### Work instruction
Write the listing out again in full. Every character must match.

### Material for the task

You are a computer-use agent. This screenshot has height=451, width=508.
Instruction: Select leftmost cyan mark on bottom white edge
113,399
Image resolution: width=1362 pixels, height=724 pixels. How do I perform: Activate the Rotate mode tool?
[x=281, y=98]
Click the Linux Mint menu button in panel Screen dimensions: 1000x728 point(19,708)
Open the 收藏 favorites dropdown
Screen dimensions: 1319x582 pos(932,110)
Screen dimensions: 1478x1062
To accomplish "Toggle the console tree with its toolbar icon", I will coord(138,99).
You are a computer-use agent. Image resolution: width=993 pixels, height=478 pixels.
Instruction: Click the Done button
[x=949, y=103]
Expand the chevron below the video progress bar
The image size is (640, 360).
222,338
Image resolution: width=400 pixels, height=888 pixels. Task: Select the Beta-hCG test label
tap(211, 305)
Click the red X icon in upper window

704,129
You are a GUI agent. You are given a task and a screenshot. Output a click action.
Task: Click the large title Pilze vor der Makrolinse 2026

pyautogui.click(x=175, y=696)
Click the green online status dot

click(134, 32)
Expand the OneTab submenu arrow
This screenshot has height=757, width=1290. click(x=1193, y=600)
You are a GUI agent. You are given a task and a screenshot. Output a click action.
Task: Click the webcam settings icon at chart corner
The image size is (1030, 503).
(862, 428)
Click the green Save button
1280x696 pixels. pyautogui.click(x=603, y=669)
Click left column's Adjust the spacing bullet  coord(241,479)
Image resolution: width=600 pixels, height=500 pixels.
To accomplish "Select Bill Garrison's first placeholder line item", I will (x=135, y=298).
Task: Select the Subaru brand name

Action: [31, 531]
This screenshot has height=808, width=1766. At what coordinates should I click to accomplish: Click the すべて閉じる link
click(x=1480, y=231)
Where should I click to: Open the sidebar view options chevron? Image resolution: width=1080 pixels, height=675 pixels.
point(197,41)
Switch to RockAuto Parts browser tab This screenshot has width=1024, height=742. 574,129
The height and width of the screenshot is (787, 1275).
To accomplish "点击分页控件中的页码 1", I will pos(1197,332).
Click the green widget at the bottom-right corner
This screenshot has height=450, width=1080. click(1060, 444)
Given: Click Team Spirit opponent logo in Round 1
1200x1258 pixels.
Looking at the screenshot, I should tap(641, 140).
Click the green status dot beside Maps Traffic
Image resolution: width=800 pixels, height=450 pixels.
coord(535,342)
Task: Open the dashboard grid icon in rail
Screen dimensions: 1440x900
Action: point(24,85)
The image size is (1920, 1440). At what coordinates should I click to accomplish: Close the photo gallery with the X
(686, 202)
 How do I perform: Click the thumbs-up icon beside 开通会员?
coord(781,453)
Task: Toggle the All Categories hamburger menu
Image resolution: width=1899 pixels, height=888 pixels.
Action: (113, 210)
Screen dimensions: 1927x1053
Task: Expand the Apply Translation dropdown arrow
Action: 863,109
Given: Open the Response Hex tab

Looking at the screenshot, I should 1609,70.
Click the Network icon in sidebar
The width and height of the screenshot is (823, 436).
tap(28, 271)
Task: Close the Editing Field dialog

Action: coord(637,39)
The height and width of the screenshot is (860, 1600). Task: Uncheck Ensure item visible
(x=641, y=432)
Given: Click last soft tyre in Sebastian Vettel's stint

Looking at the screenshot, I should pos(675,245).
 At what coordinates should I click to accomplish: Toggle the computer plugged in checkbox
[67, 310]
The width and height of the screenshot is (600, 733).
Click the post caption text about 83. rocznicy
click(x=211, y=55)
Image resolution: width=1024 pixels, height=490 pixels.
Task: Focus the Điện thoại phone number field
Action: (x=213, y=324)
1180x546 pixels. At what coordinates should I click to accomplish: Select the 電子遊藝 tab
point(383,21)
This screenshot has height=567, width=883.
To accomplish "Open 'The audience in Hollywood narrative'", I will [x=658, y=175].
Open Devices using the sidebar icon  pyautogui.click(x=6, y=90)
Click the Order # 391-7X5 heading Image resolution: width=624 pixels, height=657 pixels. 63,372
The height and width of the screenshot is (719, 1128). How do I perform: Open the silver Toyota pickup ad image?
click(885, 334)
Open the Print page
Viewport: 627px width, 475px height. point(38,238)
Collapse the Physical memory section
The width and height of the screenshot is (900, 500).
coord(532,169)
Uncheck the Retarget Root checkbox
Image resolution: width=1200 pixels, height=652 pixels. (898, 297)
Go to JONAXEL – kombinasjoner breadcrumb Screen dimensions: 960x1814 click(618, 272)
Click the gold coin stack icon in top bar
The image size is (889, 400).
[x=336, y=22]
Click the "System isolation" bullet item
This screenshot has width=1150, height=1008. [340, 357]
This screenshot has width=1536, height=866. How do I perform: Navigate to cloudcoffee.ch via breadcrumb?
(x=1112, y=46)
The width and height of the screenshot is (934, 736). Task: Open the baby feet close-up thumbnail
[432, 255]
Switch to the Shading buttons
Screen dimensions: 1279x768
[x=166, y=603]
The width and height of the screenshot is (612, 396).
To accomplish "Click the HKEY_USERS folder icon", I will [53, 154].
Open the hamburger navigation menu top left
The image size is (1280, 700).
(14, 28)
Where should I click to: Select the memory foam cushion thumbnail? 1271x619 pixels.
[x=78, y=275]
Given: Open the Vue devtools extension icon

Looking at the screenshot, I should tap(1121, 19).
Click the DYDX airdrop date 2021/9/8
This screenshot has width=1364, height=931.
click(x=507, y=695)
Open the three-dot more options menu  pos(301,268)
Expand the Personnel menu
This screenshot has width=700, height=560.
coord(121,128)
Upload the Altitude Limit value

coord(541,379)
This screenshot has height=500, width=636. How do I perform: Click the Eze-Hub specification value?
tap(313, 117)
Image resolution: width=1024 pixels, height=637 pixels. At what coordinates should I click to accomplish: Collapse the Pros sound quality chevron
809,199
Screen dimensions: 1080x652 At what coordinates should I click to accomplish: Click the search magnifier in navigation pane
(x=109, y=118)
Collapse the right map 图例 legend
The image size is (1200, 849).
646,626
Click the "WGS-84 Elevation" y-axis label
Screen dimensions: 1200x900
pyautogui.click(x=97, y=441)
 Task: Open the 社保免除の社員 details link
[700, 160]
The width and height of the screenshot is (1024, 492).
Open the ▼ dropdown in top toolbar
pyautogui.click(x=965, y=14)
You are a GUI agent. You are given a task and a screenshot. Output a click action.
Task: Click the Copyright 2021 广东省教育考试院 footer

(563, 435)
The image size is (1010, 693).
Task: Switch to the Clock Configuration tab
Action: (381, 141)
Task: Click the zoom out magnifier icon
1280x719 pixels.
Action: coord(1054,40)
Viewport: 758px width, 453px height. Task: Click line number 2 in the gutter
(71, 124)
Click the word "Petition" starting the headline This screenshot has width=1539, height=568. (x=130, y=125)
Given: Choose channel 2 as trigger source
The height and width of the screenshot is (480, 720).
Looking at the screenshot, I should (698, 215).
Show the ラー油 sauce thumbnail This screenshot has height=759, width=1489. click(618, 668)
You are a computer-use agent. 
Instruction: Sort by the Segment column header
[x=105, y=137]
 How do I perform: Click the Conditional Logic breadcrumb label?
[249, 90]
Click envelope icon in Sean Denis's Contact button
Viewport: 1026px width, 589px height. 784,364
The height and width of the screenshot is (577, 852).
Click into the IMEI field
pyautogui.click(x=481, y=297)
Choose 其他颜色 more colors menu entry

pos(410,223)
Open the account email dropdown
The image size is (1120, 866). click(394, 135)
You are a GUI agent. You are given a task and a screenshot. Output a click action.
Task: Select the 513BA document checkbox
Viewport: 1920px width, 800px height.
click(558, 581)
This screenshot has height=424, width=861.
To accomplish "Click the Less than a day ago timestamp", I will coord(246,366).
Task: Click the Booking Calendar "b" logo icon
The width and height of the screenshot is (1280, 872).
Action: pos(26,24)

### Output
You are a computer-use agent. This screenshot has height=451, width=508.
Instruction: Select leftmost cyan mark on bottom white edge
113,399
Image resolution: width=1362 pixels, height=724 pixels. How do I perform: Activate the Rotate mode tool?
[x=281, y=98]
Click the Linux Mint menu button in panel Screen dimensions: 1000x728 point(19,708)
Open the 收藏 favorites dropdown
Screen dimensions: 1319x582 pos(932,110)
Screen dimensions: 1478x1062
To accomplish "Toggle the console tree with its toolbar icon", I will coord(138,99).
You are a computer-use agent. Image resolution: width=993 pixels, height=478 pixels.
Instruction: Click the Done button
[x=949, y=103]
Expand the chevron below the video progress bar
The image size is (640, 360).
222,338
Image resolution: width=400 pixels, height=888 pixels. Task: Select the Beta-hCG test label
tap(211, 305)
Click the red X icon in upper window

704,129
You are a GUI agent. You are given a task and a screenshot. Output a click action.
Task: Click the large title Pilze vor der Makrolinse 2026

pyautogui.click(x=175, y=696)
Click the green online status dot

click(134, 32)
Expand the OneTab submenu arrow
This screenshot has height=757, width=1290. click(x=1193, y=600)
You are a GUI agent. You are given a task and a screenshot. Output a click action.
Task: Click the webcam settings icon at chart corner
The image size is (1030, 503).
(862, 428)
Click the green Save button
1280x696 pixels. pyautogui.click(x=603, y=669)
Click left column's Adjust the spacing bullet  coord(241,479)
Image resolution: width=600 pixels, height=500 pixels.
To accomplish "Select Bill Garrison's first placeholder line item", I will (x=135, y=298).
Task: Select the Subaru brand name

Action: [31, 531]
This screenshot has height=808, width=1766. At what coordinates should I click to accomplish: Click the すべて閉じる link
click(x=1480, y=231)
Where should I click to: Open the sidebar view options chevron? Image resolution: width=1080 pixels, height=675 pixels.
point(197,41)
Switch to RockAuto Parts browser tab This screenshot has width=1024, height=742. 574,129
The height and width of the screenshot is (787, 1275).
To accomplish "点击分页控件中的页码 1", I will pos(1197,332).
Click the green widget at the bottom-right corner
This screenshot has height=450, width=1080. click(1060, 444)
Given: Click Team Spirit opponent logo in Round 1
1200x1258 pixels.
Looking at the screenshot, I should tap(641, 140).
Click the green status dot beside Maps Traffic
Image resolution: width=800 pixels, height=450 pixels.
coord(535,342)
Task: Open the dashboard grid icon in rail
Screen dimensions: 1440x900
Action: point(24,85)
The image size is (1920, 1440). At what coordinates should I click to accomplish: Close the photo gallery with the X
(686, 202)
 How do I perform: Click the thumbs-up icon beside 开通会员?
coord(781,453)
Task: Toggle the All Categories hamburger menu
Image resolution: width=1899 pixels, height=888 pixels.
Action: (113, 210)
Screen dimensions: 1927x1053
Task: Expand the Apply Translation dropdown arrow
Action: 863,109
Given: Open the Response Hex tab

Looking at the screenshot, I should 1609,70.
Click the Network icon in sidebar
The width and height of the screenshot is (823, 436).
tap(28, 271)
Task: Close the Editing Field dialog

Action: coord(637,39)
The height and width of the screenshot is (860, 1600). Task: Uncheck Ensure item visible
(x=641, y=432)
Given: Click last soft tyre in Sebastian Vettel's stint

Looking at the screenshot, I should pos(675,245).
 At what coordinates should I click to accomplish: Toggle the computer plugged in checkbox
[67, 310]
The width and height of the screenshot is (600, 733).
Click the post caption text about 83. rocznicy
click(x=211, y=55)
Image resolution: width=1024 pixels, height=490 pixels.
Task: Focus the Điện thoại phone number field
Action: (x=213, y=324)
1180x546 pixels. At what coordinates should I click to accomplish: Select the 電子遊藝 tab
point(383,21)
This screenshot has height=567, width=883.
To accomplish "Open 'The audience in Hollywood narrative'", I will [x=658, y=175].
Open Devices using the sidebar icon  pyautogui.click(x=6, y=90)
Click the Order # 391-7X5 heading Image resolution: width=624 pixels, height=657 pixels. 63,372
The height and width of the screenshot is (719, 1128). How do I perform: Open the silver Toyota pickup ad image?
click(885, 334)
Open the Print page
Viewport: 627px width, 475px height. point(38,238)
Collapse the Physical memory section
The width and height of the screenshot is (900, 500).
coord(532,169)
Uncheck the Retarget Root checkbox
Image resolution: width=1200 pixels, height=652 pixels. (898, 297)
Go to JONAXEL – kombinasjoner breadcrumb Screen dimensions: 960x1814 click(618, 272)
Click the gold coin stack icon in top bar
The image size is (889, 400).
[x=336, y=22]
Click the "System isolation" bullet item
This screenshot has width=1150, height=1008. [340, 357]
This screenshot has width=1536, height=866. How do I perform: Navigate to cloudcoffee.ch via breadcrumb?
(x=1112, y=46)
The width and height of the screenshot is (934, 736). Task: Open the baby feet close-up thumbnail
[432, 255]
Switch to the Shading buttons
Screen dimensions: 1279x768
[x=166, y=603]
The width and height of the screenshot is (612, 396).
To accomplish "Click the HKEY_USERS folder icon", I will [53, 154].
Open the hamburger navigation menu top left
The image size is (1280, 700).
(14, 28)
Where should I click to: Select the memory foam cushion thumbnail? 1271x619 pixels.
[x=78, y=275]
Given: Open the Vue devtools extension icon

Looking at the screenshot, I should tap(1121, 19).
Click the DYDX airdrop date 2021/9/8
This screenshot has width=1364, height=931.
click(x=507, y=695)
Open the three-dot more options menu  pos(301,268)
Expand the Personnel menu
This screenshot has width=700, height=560.
coord(121,128)
Upload the Altitude Limit value

coord(541,379)
This screenshot has height=500, width=636. How do I perform: Click the Eze-Hub specification value?
tap(313, 117)
Image resolution: width=1024 pixels, height=637 pixels. At what coordinates should I click to accomplish: Collapse the Pros sound quality chevron
809,199
Screen dimensions: 1080x652 At what coordinates should I click to accomplish: Click the search magnifier in navigation pane
(x=109, y=118)
Collapse the right map 图例 legend
The image size is (1200, 849).
646,626
Click the "WGS-84 Elevation" y-axis label
Screen dimensions: 1200x900
pyautogui.click(x=97, y=441)
 Task: Open the 社保免除の社員 details link
[700, 160]
The width and height of the screenshot is (1024, 492).
Open the ▼ dropdown in top toolbar
pyautogui.click(x=965, y=14)
You are a GUI agent. You are given a task and a screenshot. Output a click action.
Task: Click the Copyright 2021 广东省教育考试院 footer

(563, 435)
The image size is (1010, 693).
Task: Switch to the Clock Configuration tab
Action: (381, 141)
Task: Click the zoom out magnifier icon
1280x719 pixels.
Action: coord(1054,40)
Viewport: 758px width, 453px height. Task: Click line number 2 in the gutter
(71, 124)
Click the word "Petition" starting the headline This screenshot has width=1539, height=568. (x=130, y=125)
Given: Choose channel 2 as trigger source
The height and width of the screenshot is (480, 720).
Looking at the screenshot, I should (698, 215).
Show the ラー油 sauce thumbnail This screenshot has height=759, width=1489. click(618, 668)
You are a computer-use agent. 
Instruction: Sort by the Segment column header
[x=105, y=137]
 How do I perform: Click the Conditional Logic breadcrumb label?
[249, 90]
Click envelope icon in Sean Denis's Contact button
Viewport: 1026px width, 589px height. 784,364
The height and width of the screenshot is (577, 852).
Click into the IMEI field
pyautogui.click(x=481, y=297)
Choose 其他颜色 more colors menu entry

pos(410,223)
Open the account email dropdown
The image size is (1120, 866). click(394, 135)
You are a GUI agent. You are given a task and a screenshot. Output a click action.
Task: Select the 513BA document checkbox
Viewport: 1920px width, 800px height.
click(558, 581)
This screenshot has height=424, width=861.
To accomplish "Click the Less than a day ago timestamp", I will coord(246,366).
Task: Click the Booking Calendar "b" logo icon
The width and height of the screenshot is (1280, 872).
Action: pos(26,24)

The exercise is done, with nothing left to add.